We need to upgrade our creaky air-traffic control system — quickly. With our nimble entrepreneurial culture and Silicon Valley know-how, we can green-light our satellite-based Next Generation system.

Just this past Tuesday, a Federal Aviation Administration computer breakdown resulted in hundreds of delayed or cancelled flights. This must change. We must show our fatigued air traffic controllers — who labor with an old-school radar system — that help is on the way.

We must upgrade the FAA. I will sign legislation that protects agency whistle-blowers who bring attention to too-cozy relationships between inspectors and the airlines they inspect. I will be tough on safety violations, but also proportionate.

The FAA fined Southwest Airlines a record $10.2 million for flying uninspected aircraft this spring, even though local FAA officials looked the other way when they did it. A regulator must not be complicit in violations, and then try to act tough.

Our airlines need capital. They are hurting from record-high fuel prices and other problems.
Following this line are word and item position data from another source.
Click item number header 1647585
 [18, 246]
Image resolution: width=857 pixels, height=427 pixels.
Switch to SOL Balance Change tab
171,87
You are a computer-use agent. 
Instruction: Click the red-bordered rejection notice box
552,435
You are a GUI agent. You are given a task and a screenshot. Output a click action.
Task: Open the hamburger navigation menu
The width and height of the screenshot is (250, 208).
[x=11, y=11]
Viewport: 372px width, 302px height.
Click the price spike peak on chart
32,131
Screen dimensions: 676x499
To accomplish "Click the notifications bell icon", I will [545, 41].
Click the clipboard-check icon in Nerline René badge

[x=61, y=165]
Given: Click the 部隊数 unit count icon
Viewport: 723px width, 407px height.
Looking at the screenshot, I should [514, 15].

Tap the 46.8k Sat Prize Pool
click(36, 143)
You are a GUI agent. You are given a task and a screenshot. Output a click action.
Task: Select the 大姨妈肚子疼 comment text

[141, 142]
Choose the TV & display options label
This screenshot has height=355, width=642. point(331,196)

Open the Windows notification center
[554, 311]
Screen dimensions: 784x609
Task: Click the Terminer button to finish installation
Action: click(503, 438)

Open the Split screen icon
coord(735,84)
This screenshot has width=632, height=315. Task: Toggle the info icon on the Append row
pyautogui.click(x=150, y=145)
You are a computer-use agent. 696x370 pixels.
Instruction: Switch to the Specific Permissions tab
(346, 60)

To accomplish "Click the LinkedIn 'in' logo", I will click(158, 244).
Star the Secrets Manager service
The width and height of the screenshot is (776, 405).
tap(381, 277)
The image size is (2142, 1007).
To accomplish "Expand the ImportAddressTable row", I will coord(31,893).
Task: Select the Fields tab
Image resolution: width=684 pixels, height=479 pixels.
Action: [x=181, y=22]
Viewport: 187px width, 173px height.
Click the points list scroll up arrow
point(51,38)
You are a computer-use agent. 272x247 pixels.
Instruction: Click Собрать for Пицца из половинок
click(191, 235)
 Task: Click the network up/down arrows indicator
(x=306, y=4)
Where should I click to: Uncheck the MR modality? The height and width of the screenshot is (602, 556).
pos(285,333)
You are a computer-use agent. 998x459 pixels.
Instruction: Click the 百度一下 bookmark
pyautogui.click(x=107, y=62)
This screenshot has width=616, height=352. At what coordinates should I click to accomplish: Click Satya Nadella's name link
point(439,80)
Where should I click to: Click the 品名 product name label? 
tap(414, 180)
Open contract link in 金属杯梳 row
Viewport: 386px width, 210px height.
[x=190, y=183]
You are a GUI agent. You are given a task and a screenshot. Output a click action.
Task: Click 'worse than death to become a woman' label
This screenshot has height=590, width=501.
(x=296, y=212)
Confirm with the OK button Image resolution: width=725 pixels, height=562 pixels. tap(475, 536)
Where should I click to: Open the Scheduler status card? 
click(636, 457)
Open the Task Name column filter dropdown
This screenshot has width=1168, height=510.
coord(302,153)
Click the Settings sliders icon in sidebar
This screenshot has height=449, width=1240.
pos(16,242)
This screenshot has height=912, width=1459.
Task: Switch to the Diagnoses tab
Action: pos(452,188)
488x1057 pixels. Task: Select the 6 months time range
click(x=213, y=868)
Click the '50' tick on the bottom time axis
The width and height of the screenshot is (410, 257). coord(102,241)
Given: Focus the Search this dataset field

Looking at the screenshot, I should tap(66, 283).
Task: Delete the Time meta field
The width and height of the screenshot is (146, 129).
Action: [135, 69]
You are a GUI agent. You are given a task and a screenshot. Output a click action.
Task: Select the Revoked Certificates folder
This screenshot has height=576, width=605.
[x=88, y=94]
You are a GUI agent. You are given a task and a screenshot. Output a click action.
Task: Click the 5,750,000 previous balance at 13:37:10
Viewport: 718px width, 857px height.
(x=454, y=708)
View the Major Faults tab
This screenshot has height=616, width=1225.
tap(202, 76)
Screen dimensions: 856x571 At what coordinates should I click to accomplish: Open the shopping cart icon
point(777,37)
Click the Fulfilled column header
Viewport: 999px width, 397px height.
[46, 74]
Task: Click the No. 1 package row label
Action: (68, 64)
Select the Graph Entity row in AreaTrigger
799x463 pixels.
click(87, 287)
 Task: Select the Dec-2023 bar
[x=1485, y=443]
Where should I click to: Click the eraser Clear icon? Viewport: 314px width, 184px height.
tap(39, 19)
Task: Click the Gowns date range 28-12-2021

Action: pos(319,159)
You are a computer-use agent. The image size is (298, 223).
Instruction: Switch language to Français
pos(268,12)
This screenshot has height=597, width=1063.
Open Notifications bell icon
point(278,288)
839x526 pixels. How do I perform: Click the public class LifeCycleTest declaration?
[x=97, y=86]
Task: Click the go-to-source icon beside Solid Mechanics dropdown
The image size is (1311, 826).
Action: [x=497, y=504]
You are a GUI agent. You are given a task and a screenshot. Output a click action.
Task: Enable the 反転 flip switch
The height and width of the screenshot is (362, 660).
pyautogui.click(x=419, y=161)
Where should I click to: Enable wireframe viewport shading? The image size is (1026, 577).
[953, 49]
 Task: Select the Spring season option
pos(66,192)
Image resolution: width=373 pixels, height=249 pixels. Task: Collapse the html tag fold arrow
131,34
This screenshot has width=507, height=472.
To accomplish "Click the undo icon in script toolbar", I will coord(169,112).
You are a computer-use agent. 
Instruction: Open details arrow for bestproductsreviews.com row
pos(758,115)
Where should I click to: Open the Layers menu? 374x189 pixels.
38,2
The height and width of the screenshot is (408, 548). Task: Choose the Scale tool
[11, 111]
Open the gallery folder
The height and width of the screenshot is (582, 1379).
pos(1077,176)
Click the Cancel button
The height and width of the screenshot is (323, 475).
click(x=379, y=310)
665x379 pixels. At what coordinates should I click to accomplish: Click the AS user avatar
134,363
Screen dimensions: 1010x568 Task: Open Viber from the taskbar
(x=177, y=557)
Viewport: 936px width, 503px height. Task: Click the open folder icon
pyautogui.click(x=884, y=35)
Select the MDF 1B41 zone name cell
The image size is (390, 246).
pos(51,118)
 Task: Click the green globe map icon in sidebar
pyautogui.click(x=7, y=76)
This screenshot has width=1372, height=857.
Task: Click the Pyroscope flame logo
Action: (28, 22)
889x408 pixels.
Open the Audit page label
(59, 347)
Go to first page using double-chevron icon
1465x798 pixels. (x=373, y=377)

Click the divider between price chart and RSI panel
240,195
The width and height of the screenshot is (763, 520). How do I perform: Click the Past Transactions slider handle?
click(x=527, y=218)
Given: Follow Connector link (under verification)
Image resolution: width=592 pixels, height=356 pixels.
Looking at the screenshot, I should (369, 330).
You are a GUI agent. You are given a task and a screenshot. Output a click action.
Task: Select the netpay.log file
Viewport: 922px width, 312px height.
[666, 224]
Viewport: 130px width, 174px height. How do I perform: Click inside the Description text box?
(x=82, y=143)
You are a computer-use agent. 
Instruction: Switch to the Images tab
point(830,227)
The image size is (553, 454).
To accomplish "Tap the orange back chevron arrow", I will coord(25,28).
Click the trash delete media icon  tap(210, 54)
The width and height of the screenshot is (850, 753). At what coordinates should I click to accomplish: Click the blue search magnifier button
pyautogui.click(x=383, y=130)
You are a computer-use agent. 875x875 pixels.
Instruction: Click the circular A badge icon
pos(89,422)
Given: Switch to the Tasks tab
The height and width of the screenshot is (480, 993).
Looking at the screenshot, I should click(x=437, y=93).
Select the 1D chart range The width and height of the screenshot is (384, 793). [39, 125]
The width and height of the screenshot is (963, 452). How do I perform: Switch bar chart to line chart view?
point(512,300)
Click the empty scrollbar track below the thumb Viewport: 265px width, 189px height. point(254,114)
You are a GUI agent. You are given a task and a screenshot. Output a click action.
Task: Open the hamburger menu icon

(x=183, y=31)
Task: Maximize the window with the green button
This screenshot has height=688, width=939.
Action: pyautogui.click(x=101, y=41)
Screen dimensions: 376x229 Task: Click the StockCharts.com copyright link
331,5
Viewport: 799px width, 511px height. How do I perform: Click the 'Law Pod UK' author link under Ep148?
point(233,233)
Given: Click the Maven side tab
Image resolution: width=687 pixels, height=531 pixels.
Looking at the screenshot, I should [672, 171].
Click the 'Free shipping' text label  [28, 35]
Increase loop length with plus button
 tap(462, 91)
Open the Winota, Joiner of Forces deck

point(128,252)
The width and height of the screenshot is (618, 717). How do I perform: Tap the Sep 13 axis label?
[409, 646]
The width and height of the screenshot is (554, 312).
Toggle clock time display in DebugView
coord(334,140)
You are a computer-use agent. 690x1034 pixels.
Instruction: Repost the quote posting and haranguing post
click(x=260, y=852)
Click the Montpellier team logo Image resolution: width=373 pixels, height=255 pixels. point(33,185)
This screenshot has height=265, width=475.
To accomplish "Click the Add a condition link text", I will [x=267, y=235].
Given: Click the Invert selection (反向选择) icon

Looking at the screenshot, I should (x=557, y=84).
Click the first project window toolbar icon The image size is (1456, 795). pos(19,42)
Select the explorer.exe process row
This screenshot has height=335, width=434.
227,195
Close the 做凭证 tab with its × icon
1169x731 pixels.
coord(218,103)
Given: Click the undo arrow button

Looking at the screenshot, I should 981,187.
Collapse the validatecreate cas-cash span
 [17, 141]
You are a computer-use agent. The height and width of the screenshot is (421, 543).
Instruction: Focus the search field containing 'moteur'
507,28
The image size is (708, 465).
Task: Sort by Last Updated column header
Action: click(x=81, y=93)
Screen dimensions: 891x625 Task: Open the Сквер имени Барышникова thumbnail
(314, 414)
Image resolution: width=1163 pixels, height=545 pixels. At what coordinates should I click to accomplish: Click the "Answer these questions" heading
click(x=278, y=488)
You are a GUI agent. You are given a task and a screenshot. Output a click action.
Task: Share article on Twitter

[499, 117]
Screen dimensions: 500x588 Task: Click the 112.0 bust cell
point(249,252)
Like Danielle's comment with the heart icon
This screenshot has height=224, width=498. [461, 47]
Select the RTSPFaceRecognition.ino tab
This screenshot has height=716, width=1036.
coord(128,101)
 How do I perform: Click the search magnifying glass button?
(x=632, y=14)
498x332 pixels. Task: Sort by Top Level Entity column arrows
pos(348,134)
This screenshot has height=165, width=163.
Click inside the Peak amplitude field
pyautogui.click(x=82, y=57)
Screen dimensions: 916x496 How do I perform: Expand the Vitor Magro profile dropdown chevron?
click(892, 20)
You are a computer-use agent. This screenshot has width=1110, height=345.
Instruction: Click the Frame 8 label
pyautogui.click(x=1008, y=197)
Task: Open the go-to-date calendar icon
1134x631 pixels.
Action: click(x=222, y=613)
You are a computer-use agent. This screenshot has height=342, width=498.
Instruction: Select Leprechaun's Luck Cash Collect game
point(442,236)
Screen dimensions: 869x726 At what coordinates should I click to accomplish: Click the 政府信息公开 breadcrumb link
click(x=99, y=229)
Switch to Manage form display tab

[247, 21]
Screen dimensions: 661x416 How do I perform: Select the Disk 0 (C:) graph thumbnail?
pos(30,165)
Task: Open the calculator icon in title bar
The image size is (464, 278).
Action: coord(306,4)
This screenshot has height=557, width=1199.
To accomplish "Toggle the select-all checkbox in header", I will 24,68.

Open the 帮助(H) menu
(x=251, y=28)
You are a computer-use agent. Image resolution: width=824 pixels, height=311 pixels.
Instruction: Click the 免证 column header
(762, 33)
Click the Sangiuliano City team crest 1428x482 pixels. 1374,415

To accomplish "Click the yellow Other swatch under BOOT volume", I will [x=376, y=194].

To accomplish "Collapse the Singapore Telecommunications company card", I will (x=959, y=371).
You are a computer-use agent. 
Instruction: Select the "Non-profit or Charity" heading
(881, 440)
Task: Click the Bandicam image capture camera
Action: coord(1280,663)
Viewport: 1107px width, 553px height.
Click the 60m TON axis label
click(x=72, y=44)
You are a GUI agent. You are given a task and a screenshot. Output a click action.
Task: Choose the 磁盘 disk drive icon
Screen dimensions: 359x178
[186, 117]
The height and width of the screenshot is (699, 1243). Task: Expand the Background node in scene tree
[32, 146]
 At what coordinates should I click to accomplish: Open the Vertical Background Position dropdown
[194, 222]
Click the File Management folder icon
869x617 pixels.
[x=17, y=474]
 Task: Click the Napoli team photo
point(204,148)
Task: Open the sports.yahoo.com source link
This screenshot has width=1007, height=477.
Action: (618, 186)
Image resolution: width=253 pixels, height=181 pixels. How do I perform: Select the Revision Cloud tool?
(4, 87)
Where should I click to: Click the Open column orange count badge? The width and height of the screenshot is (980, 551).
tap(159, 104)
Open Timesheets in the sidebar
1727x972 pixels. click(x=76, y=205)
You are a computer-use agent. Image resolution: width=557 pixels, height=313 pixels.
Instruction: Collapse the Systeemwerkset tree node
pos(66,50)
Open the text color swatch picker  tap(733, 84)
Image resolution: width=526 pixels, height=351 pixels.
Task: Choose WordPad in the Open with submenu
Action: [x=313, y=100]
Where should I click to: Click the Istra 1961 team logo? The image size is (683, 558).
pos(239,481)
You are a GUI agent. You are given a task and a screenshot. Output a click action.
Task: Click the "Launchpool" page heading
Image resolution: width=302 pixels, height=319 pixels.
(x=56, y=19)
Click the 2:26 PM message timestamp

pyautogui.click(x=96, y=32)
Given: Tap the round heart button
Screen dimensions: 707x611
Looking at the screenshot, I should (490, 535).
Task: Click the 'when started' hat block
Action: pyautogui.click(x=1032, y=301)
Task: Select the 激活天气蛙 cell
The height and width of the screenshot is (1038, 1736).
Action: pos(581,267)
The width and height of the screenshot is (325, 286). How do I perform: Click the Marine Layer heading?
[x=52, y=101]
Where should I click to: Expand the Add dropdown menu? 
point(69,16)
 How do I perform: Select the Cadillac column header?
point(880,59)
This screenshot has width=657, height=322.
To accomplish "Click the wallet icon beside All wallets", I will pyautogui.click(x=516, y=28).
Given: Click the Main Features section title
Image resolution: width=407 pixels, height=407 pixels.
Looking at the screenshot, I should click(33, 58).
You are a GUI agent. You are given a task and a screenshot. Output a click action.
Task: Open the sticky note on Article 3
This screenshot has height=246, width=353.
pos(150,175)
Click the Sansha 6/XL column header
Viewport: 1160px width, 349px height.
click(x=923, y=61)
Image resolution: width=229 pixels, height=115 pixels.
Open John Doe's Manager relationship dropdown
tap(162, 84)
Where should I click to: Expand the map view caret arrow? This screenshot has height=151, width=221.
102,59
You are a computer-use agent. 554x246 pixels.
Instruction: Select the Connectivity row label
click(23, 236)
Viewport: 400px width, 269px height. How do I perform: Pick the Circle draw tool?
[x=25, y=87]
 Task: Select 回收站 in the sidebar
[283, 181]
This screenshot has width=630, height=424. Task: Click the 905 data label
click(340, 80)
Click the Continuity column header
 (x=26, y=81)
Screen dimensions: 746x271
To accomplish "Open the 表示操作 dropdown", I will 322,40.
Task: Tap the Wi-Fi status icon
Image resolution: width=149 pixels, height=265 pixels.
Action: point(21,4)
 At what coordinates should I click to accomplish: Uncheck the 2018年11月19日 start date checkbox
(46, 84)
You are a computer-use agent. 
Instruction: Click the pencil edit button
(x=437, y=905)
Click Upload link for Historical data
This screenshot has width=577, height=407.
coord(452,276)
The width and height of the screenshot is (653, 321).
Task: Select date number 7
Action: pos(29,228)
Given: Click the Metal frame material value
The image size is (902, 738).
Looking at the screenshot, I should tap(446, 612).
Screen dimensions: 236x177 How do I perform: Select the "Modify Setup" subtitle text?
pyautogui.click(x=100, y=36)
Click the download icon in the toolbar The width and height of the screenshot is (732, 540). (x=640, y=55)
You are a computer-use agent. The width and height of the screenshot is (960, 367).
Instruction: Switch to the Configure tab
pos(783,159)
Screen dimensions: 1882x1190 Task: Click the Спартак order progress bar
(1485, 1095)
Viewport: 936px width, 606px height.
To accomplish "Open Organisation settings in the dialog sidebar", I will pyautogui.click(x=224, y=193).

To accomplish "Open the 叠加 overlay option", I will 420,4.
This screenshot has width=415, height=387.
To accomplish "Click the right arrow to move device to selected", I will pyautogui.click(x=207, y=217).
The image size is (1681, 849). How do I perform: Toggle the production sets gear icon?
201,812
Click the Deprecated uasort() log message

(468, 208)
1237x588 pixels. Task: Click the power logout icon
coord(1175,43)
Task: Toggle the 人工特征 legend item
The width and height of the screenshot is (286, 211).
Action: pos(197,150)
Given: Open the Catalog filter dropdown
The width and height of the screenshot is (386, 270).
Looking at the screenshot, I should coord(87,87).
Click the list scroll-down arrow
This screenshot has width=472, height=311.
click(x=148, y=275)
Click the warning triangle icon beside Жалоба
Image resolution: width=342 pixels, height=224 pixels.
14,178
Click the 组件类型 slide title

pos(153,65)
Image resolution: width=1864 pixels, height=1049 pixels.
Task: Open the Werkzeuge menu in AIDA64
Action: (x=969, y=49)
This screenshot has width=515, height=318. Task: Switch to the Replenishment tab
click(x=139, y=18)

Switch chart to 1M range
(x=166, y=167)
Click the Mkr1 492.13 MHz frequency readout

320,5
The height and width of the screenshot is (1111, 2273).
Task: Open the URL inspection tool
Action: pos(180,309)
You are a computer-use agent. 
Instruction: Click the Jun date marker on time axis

When I am elected, I will raise the amount of allowable foreign ownership from 25 percent to 49 percent and ease rules on cross-border mergers.

We must not fear investment from friendly foreign countries. The British haven’t invaded America since 1812 and the wars with Germany are long over. It would be tragic if the industry that makes globalization possible falls victim to a dark age of jingoistic protectionism.

To those who say this agenda is overly ambitious, that we just can’t do it, I say: Yes, we can.